We make great preparations for the arrival of a new baby, but people are more reluctant to prepare for changes that happen at the other end of life. Most people enjoy their senior years and contribute much to society as volunteers and mentors. I work with those who age with significant disabilities, but was interested to hear at a seminar I attended that only about 10% of the population in our province end their days in a nursing home. Adapting to inevitable changes, getting help when needed, maintaining a social network, receiving good medical care and following a healthy lifestyle are ways we can continue to live well as we age.


  1. Thanks so very much for this post Ruth and for the recommendation of the book. My parent, ages 76 and 72 are healthy now, but I know the time will come... As you said, having a book with this much perspective and hindsight will be immeasurably helpful.

  2. That seems like a useful book, not only for me to read but to pass on to thos who may have to put up with me.

  3. At first I thought this book would be for me, too late since both of my parents are gone. But reading the review I think it would be a help to me in understanding the feelings I still have (regrets and guilt). I'm going to look for it.

  4. Wonderful words and very appropriate for our times.

  5. Oh my, Ruth.
    Several things: first, today I had the beginnings of a poem come to me--that's usually how I write poetry. I will get a first line or two then sit down and work out the rest. This poem was about my MIL who had Alzheimers disease which eventually caused her death.
    Second, I got a call today from my step-mother who wanted to know what we should plan for my dad's approaching 90th birthday. He is in good shape, for 90, with a practically bell-clear memory. What a gift.
    Thanks for your post.

  6. post.These are things we all will need to face at some time,I have already buried both my parents,one to camcer the other dementia.This is a tough road to travel.

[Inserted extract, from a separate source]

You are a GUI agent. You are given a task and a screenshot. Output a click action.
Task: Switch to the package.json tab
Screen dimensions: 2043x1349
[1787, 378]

  7. Dear Ruth....I am so grateful that you brought this to my attention. My parents and Mum in law are all in their eighties...I take care of them...... they are only one mile away from me. It is becoming more demanding as time goes on, so this book is on my buy list.
    Thank you ...

    Have a lovely weekend......

  8. Sounds like an insightful and valuable book. I like Judy's review and will click on the link to read her other ones. I wish I'd had this book when my parents were alive. But, as a caretaker to hubby, I think I'll find some good info in those pages.
    Thank you for this post!

  9. Thank you so much for this recommendation Ruth. My 80+ year old parents are starting to really slow down. I don't look forward to loosing them.

  10. Thanks for this book recommendation Ruth. I'll see if my library has it. My parents are about the same ages as Jayne's, so I may be dealing with this situation in a few years too.